The Day of Pentecost was a Jewish tradition and celebrated seven weeks after Passover. People gathered to mark the anniversary of the Law given by God to Moses. We know from Acts 1 that the risen Christ told his disciples and close followers not to leave Jerusalem but to wait to receive the Holy Spirit, “the promise of the Father.”
I often ask myself, what must it have been like to be in that room? Terrifying? Exhilarating? Confusing?
When we read scripture, we are often challenged to put ourselves in the picture and circumstances to try to derive personal meaning and growth. For me, this passage leads me to recall a moment of Grace when the Holy Spirit felt especially close.
One vivid experience was a time when I was in an intense business conflict. The opposing person was falsifying documents and lying about some issues that attacked me and my entire department.
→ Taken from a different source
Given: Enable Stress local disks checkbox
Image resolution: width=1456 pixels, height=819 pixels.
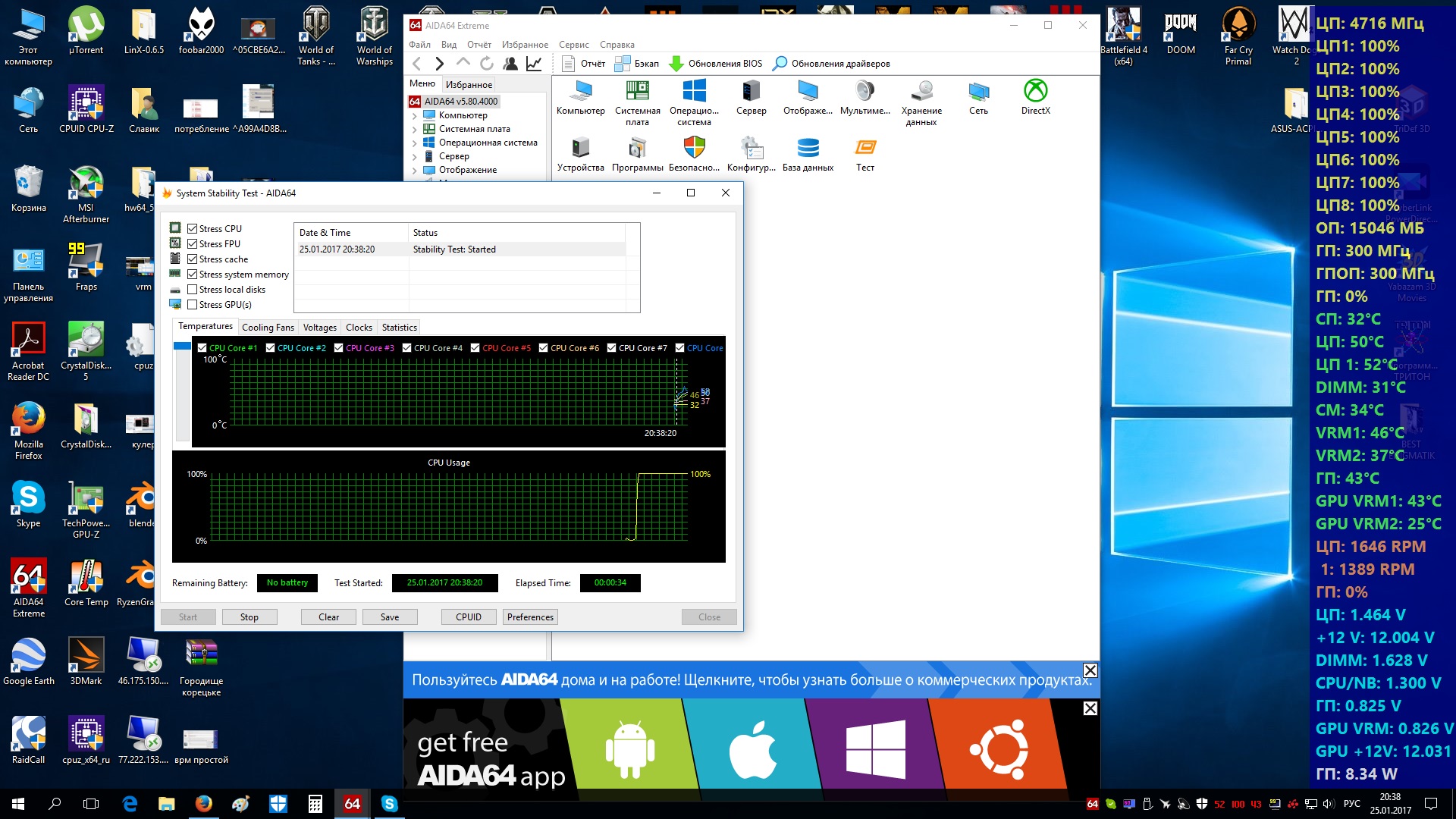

With the help of my rector, I prayed for guidance. On the day of a show-down meeting, I faced her and silently prayed. In a moment my neck felt like it was fever-hot and the heat, like a wave,rolled up my neck to my ears and to the top of my head.The hate I felt towards her lifted and dissipated; I was left feeling a great gift of peace. My feeling of hate transformed into one of sympathy for her.
In his book, The Universal Christ, Father Richard Rohrer writes about the pattern of spiritual transformation. He describes the spiritual learning patterns we go through from “order to disorder to reorder.” He writes, “Order is the first stage where everything is basically good, ….we feel a part of what looks normal and deserved.” The disorder stage is when something challenging happens(i.e., a family death, rejection, divorce,life-change).He says, “this stage or what we call from the Adam and Eve story—the fall. It is necessary in some form if any real growth is to occur.” He goes on to tell us that the reorder stage is “enlightenment and the life on the other side of death, the victory on the other side of failure, the joy on the other side of the pains of childbirth. It is an insistence on going through—not under, over, or around. There is no nonstop flight to reorder.”
When the disciples experienced the resurrection and the mighty winds and tongues of fire of the Holy Spirit, they were transformed. There was no stopping them from spreading the Good News (even in different languages). As Rohrer said, they were insistent on going through it—not under, or around their experience: There was no nonstop flight to reorder. They experienced Jesus’ promise that “the Kingdom of Heaven is at hand” (Matthew 4:17) and how Paul wrote in 1 Corinthians 15:51, “we shall be changed.”